Return to Forum List

Bad news

You are not logged in. Login here or register.

StillLivin posted 2/12/2014 16:16 PM

Just got off the phone with a friend. She gave me the scoop that SFC Xxxxx's wife stabbed him to death.
SFC Xxxxx was funny, a little to flirty for being a married man, and seemed laid back. I didn't know him very well, but knew who he was. In our field, everybody knew everybody in some fashion or another.
He always gave me the feeling that he was a cheater. Others talked about it. Some were ok with it. Some were more judgmental like me.
Guess his wife wasn't too cool with it. Him cheating didn't shock anybody. Her finally losing it after years of him cheating on her shouldn't have shocked anybody either, but it did some.
This is crazy! And now a nice woman lost it after years of the infidelity abuse, and will spend a long time in prison if she can't plead some kind of mental illness.
I remember her too. She was slight, and timid.
Wow, just crazy.

Random thoughts posted 2/12/2014 16:52 PM

Sorry but cheating does not give anyone the right to kill.....she could have and should have divorced him......
Now she will be jailed because of her actions.

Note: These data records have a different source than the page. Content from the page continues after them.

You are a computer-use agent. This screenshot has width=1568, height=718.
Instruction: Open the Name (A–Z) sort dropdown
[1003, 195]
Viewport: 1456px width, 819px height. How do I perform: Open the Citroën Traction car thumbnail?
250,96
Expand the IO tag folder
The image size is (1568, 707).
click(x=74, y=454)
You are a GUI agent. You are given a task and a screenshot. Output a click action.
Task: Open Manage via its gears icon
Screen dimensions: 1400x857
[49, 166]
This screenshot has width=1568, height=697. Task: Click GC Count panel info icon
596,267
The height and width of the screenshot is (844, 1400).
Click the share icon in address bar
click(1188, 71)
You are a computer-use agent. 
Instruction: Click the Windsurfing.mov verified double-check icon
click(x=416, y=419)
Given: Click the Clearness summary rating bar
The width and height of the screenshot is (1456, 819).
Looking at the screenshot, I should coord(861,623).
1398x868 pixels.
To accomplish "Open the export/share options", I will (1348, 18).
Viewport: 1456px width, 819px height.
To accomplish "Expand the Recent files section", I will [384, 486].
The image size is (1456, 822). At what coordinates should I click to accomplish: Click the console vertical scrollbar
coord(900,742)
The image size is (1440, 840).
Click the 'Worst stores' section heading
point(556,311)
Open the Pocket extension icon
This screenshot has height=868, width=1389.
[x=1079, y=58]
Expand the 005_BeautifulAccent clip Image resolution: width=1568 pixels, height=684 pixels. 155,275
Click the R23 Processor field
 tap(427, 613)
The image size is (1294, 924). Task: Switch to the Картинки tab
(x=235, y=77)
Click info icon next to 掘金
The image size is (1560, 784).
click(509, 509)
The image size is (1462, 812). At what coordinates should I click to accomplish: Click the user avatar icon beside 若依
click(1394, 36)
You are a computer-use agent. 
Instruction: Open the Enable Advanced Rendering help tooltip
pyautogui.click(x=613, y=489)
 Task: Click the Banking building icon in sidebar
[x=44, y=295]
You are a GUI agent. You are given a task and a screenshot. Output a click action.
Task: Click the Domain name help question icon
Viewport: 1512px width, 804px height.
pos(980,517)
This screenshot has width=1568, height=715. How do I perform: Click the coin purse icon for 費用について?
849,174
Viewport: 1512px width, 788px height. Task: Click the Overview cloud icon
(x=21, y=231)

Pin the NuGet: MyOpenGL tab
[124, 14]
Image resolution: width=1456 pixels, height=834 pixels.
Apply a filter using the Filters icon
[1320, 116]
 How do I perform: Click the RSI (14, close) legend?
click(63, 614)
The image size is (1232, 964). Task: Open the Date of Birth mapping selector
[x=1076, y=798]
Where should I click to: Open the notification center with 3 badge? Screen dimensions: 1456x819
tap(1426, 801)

whattheh posted 2/12/2014 16:55 PM

She doesn't have the right to kill over this but this does show how dangerous and destructive cheating and betraying people can be. I do feel sympathy for her if he was cheating because I know my fWH cheating on me caused to feel close to insanity at times.

StillLivin posted 2/12/2014 16:59 PM

Nobody said she had the right to kill.
I'm just not surprised that he drove her crazy. This crap could cause anybody to lose it.
Shame she DIDN'T just leave his cheatinass.
She could have gone on to have a good life. Like I said, just crazy....should have added sad too for the BS. I didn't ever wish bad on SFC Xxxxx, but I can't say he didn't walk into it.

wanttogoforward posted 2/12/2014 16:59 PM

I feel bad for her... I think most of us can relate having come close to losing our sanity/ minds... thankfully none of us thought to do this or was quite so far gone as to resort to this... how sad for all involved.

scarednbroken posted 2/12/2014 17:17 PM

Maybe she was faced with a boat load of impossibilities?

Can you "just divorce" someone? No. You have to hire an attorney, figure out where you are going to live. Get all that in order, file, then wait until the divorce goes through. In that time, the WS may have to live with you if you can't afford a new place to live. Then you are subject to dealing with that person until the D is final, and who gets what is meted out.

If she was abused emotionally or verbally, that makes things harder. People get desperate. I'm not condoning it, I'm just saying, we are all human, and we can only take so much torture and feelings of helplessness before we snap. Some people have a higher tolerance than others....

I feel bad for her.

outtanowhere posted 2/12/2014 17:31 PM

I am very even tempered. My IC told me I have a high tolerance for stress. I can honestly say that this experience with my recovering SAWH has at times pushed me to the brink of insanity. In some of my more "disturbed" moments, I actually could identify with a few of the episodes of "Snapped".

I hold to the belief that no one has the right to take the life of another person regardless of the circumstances. However, after all of this, I would ask to be excused should I ever find myself sitting on a jury for a case like this.